There are lots of gender studies on all things baby and development. As a result we know from research (Murray, L., et al, 1992) that baby boys with mums with PND performed worse on object concept tasks, were more insecurely attached to their mothers and showed more mild behavioural difficulties. Postnatal depression had no effect on general cognitive and language development, but appeared to make infants more vulnerable to adverse effects of lower social class and male gender. When Murray studied attachment and gender in relation to PND she found that the odds of insecurity are 3.6 times greater for boys than for girls.There are also hearing issues that help explain the delayed speech that is so common with boys.

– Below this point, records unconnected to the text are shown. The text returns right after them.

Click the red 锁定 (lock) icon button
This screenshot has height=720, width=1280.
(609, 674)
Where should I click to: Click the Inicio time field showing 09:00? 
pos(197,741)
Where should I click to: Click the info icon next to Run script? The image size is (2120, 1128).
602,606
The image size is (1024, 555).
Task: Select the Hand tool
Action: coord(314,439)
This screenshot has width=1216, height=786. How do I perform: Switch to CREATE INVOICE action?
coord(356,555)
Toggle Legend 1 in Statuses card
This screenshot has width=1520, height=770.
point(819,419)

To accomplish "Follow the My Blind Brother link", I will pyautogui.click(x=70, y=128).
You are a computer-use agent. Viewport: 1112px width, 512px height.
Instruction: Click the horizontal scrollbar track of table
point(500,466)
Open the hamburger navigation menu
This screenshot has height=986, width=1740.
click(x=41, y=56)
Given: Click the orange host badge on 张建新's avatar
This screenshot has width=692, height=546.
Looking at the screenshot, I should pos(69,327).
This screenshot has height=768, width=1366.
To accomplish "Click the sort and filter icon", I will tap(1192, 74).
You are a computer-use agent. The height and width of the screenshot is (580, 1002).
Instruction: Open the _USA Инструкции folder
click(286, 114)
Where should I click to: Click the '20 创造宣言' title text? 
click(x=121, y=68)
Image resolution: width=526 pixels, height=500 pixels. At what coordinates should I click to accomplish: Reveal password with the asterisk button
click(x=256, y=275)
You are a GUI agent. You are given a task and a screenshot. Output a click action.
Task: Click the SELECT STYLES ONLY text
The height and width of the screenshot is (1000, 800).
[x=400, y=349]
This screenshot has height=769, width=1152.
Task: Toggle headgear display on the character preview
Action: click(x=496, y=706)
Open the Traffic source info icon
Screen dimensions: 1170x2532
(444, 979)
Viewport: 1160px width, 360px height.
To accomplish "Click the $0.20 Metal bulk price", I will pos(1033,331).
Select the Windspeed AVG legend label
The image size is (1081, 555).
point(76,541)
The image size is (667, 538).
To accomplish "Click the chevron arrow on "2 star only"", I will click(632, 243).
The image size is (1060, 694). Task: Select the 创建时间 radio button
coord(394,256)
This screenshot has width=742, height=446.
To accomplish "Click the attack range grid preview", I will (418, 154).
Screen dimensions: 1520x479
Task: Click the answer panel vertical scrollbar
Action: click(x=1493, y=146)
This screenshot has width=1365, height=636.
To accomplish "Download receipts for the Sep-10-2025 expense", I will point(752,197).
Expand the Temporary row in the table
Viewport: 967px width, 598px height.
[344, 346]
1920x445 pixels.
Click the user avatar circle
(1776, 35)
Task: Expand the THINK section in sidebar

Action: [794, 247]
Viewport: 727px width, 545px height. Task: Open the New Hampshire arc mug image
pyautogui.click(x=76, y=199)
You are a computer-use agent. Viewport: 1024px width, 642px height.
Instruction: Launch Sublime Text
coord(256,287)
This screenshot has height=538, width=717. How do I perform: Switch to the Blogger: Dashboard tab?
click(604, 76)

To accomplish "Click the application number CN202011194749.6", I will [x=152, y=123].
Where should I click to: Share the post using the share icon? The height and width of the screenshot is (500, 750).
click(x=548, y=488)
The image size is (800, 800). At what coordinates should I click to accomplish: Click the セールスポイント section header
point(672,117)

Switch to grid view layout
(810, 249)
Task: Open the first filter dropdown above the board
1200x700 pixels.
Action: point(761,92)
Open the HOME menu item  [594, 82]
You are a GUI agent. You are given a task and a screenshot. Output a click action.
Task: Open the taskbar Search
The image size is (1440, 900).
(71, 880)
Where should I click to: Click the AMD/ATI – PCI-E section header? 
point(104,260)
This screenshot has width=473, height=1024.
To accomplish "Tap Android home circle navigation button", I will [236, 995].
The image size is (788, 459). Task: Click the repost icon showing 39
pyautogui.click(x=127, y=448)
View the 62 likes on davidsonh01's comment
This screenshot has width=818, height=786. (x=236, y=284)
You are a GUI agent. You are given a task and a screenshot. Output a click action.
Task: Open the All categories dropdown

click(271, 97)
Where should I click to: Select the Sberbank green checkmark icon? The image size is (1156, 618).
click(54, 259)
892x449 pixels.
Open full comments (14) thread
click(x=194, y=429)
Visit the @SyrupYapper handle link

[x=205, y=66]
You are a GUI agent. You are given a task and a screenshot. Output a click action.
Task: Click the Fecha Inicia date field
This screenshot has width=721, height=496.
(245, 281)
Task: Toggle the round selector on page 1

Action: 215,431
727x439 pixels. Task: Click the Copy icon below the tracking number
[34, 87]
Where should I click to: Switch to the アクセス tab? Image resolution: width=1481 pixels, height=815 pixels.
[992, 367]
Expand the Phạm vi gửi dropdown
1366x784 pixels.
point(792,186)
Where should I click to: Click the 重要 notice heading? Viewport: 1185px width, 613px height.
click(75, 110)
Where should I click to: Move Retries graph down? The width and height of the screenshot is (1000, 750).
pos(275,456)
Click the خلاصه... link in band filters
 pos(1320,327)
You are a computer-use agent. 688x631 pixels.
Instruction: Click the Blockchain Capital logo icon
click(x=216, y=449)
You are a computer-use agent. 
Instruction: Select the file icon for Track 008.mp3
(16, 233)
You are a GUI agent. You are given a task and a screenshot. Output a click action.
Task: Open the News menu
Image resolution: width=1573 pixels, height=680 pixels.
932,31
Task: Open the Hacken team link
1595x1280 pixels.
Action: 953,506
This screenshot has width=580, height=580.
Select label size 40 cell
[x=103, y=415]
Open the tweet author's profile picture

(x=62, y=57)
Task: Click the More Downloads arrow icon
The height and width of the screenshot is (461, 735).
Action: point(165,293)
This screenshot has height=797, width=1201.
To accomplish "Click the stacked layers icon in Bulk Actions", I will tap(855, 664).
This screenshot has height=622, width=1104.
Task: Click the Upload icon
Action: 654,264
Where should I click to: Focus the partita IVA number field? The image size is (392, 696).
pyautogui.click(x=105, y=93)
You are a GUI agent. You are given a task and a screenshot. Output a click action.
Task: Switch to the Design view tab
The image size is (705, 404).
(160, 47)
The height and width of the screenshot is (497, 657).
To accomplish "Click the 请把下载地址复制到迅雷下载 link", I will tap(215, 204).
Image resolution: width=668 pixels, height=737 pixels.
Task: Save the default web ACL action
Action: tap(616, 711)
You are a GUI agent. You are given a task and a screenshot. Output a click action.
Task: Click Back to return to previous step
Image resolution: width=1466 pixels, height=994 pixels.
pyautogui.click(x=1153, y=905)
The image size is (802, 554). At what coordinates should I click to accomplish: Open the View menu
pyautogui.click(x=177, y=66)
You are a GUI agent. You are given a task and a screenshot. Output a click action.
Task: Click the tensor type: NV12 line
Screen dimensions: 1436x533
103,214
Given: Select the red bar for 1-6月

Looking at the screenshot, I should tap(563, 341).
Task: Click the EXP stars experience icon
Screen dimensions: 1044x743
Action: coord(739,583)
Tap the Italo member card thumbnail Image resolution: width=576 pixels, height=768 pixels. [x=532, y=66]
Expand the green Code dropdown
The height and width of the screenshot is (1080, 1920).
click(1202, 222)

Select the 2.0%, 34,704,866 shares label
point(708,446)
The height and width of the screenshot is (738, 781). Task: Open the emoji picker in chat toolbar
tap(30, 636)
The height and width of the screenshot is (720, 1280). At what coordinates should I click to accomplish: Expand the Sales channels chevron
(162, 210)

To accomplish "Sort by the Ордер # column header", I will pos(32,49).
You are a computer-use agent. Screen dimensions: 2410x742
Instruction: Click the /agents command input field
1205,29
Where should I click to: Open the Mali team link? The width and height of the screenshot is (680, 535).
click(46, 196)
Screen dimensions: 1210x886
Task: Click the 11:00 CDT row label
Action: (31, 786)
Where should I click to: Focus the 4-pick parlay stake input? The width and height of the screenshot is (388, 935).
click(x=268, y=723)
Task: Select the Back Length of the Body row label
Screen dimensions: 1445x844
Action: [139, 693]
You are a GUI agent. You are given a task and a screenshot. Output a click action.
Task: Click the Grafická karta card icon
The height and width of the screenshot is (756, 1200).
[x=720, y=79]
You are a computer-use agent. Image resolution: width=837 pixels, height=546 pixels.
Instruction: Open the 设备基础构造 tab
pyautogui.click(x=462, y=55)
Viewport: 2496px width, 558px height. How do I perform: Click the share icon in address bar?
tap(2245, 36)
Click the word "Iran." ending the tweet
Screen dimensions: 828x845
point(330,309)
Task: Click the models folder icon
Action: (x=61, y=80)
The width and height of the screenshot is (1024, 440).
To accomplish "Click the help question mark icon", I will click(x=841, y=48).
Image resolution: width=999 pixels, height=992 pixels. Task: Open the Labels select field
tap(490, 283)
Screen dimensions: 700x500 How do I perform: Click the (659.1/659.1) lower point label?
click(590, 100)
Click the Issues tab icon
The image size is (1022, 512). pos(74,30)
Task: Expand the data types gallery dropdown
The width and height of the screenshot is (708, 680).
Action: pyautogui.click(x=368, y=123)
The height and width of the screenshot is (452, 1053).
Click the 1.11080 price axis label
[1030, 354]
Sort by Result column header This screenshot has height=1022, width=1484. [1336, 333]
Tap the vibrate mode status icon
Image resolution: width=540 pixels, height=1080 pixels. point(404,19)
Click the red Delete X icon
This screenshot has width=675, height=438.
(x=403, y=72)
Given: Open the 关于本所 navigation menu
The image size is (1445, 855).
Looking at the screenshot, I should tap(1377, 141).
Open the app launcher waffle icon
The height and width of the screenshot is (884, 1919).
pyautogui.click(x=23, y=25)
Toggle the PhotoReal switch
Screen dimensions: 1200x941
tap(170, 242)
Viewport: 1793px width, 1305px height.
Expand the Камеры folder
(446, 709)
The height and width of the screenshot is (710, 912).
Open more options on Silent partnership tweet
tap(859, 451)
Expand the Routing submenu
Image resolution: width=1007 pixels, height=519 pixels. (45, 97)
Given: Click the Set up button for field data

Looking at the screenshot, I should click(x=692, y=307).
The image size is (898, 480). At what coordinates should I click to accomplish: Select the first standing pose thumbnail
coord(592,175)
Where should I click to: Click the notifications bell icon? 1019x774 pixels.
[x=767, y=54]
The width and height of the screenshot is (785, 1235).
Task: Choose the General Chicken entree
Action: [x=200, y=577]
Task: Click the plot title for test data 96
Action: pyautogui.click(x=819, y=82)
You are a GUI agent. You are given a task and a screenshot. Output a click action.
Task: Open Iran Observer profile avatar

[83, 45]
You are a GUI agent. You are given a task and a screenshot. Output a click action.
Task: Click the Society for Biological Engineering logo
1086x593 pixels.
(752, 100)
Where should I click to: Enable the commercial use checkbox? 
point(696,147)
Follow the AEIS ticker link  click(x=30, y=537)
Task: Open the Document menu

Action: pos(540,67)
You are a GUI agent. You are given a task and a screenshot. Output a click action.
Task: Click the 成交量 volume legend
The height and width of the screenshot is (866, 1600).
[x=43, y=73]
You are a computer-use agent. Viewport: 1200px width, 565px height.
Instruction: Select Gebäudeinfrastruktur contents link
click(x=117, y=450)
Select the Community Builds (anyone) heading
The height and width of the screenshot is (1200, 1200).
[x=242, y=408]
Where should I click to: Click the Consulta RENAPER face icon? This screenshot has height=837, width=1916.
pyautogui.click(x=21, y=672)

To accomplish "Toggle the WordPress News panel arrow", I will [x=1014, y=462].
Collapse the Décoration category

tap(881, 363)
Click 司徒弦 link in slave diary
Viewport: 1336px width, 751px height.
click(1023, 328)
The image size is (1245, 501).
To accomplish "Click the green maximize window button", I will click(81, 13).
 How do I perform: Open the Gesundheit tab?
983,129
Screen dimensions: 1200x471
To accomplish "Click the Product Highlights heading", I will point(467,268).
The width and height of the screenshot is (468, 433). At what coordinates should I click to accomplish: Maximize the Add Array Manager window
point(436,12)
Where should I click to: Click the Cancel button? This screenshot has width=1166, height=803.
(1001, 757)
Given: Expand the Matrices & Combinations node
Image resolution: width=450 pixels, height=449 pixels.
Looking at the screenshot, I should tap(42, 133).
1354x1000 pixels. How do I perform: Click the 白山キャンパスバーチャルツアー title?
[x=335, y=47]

Boys have more hearing issues than girls claims Leonard Sax in his book, Why Gender Matters . Dr Sax claims that girl babies have a 80% greater brain response to sounds than baby boys do. Australian audiologists, Pollard and Rowe found this wasn’t actually a hearing issue it was an auditory processing issue. So the way we communicate with boys needs to be taken into account.
At birth a boys brain is only partially formed and only a third of its’ eventual size. The language part of the brain is not fully formed until aged 13 years, I’m sure some mums would argue that was even later with all the grunting teenage boys do, rather than speaking! This is why reading to baby boys and singing repetitive nursery rhymes and songs from an early age (6 weeks) to encourage language is so important. This love of reading must be encouraged and fostered right through babyhood, primary school until teenage years (Hardman,M. & Jones, L., 1999).
SIDS and boys
When we look at SIDS, boys are 60% more likely to be affected. At 2-4 weeks old a boy has a higher brain arousal rate than a girl. This all settles down by 2-3 months when the 2 genders are similar in relation to sleep.
When we look at crying, again boys score higher. In a Dutch study with 1826 babies, Van der Wal et al (1998) found that problematic crying occurred less frequently among girls, second and later born children, Surinamese infants, and breast fed infants.
Historically research has disputed a gender bias in neonatal and baby sleep and the jury is still out on this. Whilst Bach et al (2000) found that boys slept less, with more wakefulness after sleep onset, more active sleep and less quiet sleep than girls. And interestingly "In contrast to sleep architecture, most of the sleep continuity parameters exhibited greater variability in boys than in girls".
However I'm not disputing the bias. I think it's fact and 17 years of baby whispering can be classed as qualitative research. It's not to say that I don't meet girls with sleep problems because I do. I just see much less of the girls compared to the boys.
Treat boys with sensitivity
As a result of all these research findings I think it’s so important to treat boys sensitively. I’m not saying that girls can cope with harsh sleep training or we should be less kind to girls. Both genders deserve kindness and compassion however we just need to be aware that we are not crushing those developing sensitive boy brains with harsh controlled crying. As I mentioned previously there is never a one size fits all for sleep training. I’m OK with a checking method for 6-8 month olds, which some might define as controlled crying or controlled comforting, as long as we respond frequently and sensitively to escalation of crying and offer cuddles when they sound distressed.Findings are reversed with adults
Interestingly these gender differences are reversed as adults. Recent research has found (using 7500 subjects in twin studies) that females are 1.4 times more likely to suffer from insomnia compared to their male counterparts. Taking into account disturbed sleep caused by children, work etc. they discovered that this insomnia was inherited and mainly genetic. This is the first and largest study of its' kind. So while boys may struggle with self settling and sleep training it's actually the females who have long standing sleep issues (Lind et al., 2015).This makes me an even more determined baby whisperer to help mums with helping their babies and children sleep.